The clay court season may now be fully underway but there was an air of deja vu about the winner’s enclosure in Monte Carlo! A top priced 4/7 Nadal, who is as short as 4/9 in places for the French Open and it is difficult to see past him winning his 11th Roland Garros title. Barring the classic ‘injury’ remarks this looks a racing certainty again unless someone puts in a worldy performance over five sets. The Davis Cup got his eye in and he battered everyone in sight in Monte Carlo. I read one report that says he was awful in disposing of Grigor Dimitrov in the semi’s, I suppose he did have the audacity to drop his level and a whole five games in the process! Steady now Rafa! In the previous round, he spanked the second favourite for the French in Dominic Thiem 6/0 6/2, not too shabby that. Thiem had denied the Rafa v Djokovic quarter-final having come from a set down against the Serb. We know Thiem is a classy operator on the red stuff but there is a fair gap between himself and Nadal right now and you don’t see that changing anytime soon. The Spaniard had far too much for Kei Nishikori in the final, though this was a fine week for Nishikori.
Nishikori will be relieved to get his career back on track following injury and taking out second seed Marin Cilic and third seed Sascha Zverev in the quarters and the last four will do his confidence the world of good. He understandably ran out of steam in the final having had threes setters against Berdych, Seppi, Cilic and Sascha.
Djokovic got a couple of wins under his belt against Lajovic and Coric but the interesting news was seeing him back with his old coach Marian Vajda. The pair have grown up for years together and know each other like brothers so this could be the right appointment for Nole. It has only been mentioned as being definite through the clay swing.
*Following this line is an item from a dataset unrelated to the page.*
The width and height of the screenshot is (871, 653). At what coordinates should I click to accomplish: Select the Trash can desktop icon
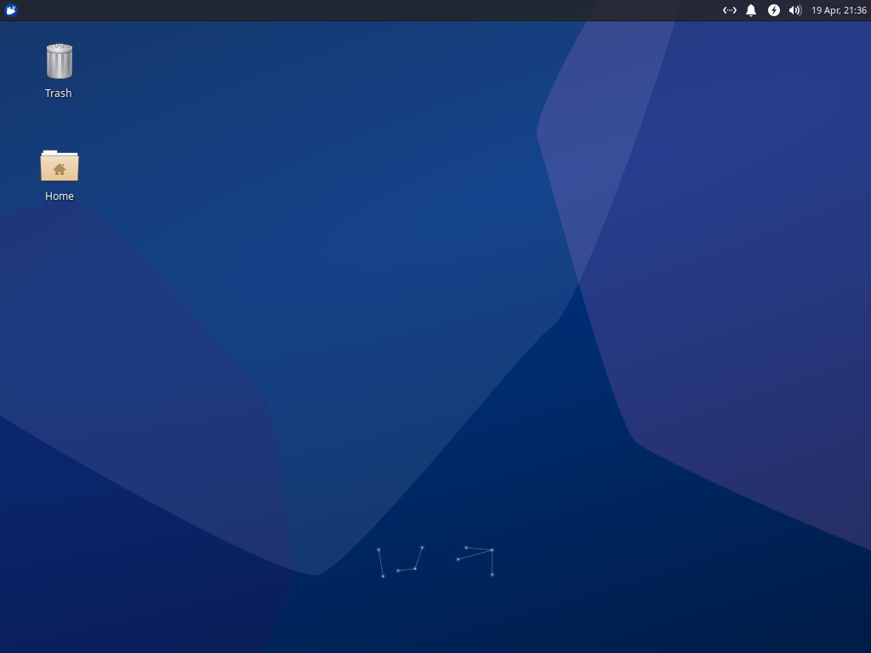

Lucas Pouille posted a lacklustre effort against Mischa Zverev in his opener and this was a disappointing effort from the Frenchman, who was fancied to go well here. On his day I am a pretty big fan but the consistency is still lacking.
Jay Clarke made the quarters of the challenger event in Sarasota, beating Mackenzie Mcdonald and Akira Santillan before losing to Facundo Bagnis. Decent effort.
The Czech Republic will host the USA in the final of the 2018 Fed Cup. The Czech’s did a tidy little number on Germany over in Stuttgart, ousting them 4-1. Kvitova and Pliskova liking the fast indoor clay, both beating Angie Kerber in straight sets, this was after Kvitova had beaten Julia Goerges in the opening rubber. On both occasions, Kvitova was all over her opponent’s second serve. The Americans, also on an indoor clay court defeated the French in Aix-en-Provence. Sloane Stephens won both of her rubbers against Pauline Parmentier and Kristina Mladenovic (the latter by a 6/2 6/0 scoreline). Madison Keys was brought in for the fourth rubber (replacing Vandeweghe) where she saw off Parmentier to clinch the tie. There was heartache for Great Britain in the World Group II playoffs. Jo Konta showed decent form in beating both Kurumi Nara and then, very impressively Naomi Osaka in Japan, but it wasn’t quite enough as Heather Watson lost both reverse singles. The pair teamed up and lost the deciding rubber in the doubles to Miyu Kato and Makoto Ninomiya.
Finally, Saisai Zheng won the 125k Series event in Zhengzhou, she never looked back after beating Shuai Peng in her opener, she beat Yafan Wang in the final. Top seed Shuai Zhang withdrew before the start of the event in a field that also included Luksika Kumkhum, Yingying Duan and Yanina Wickmayer.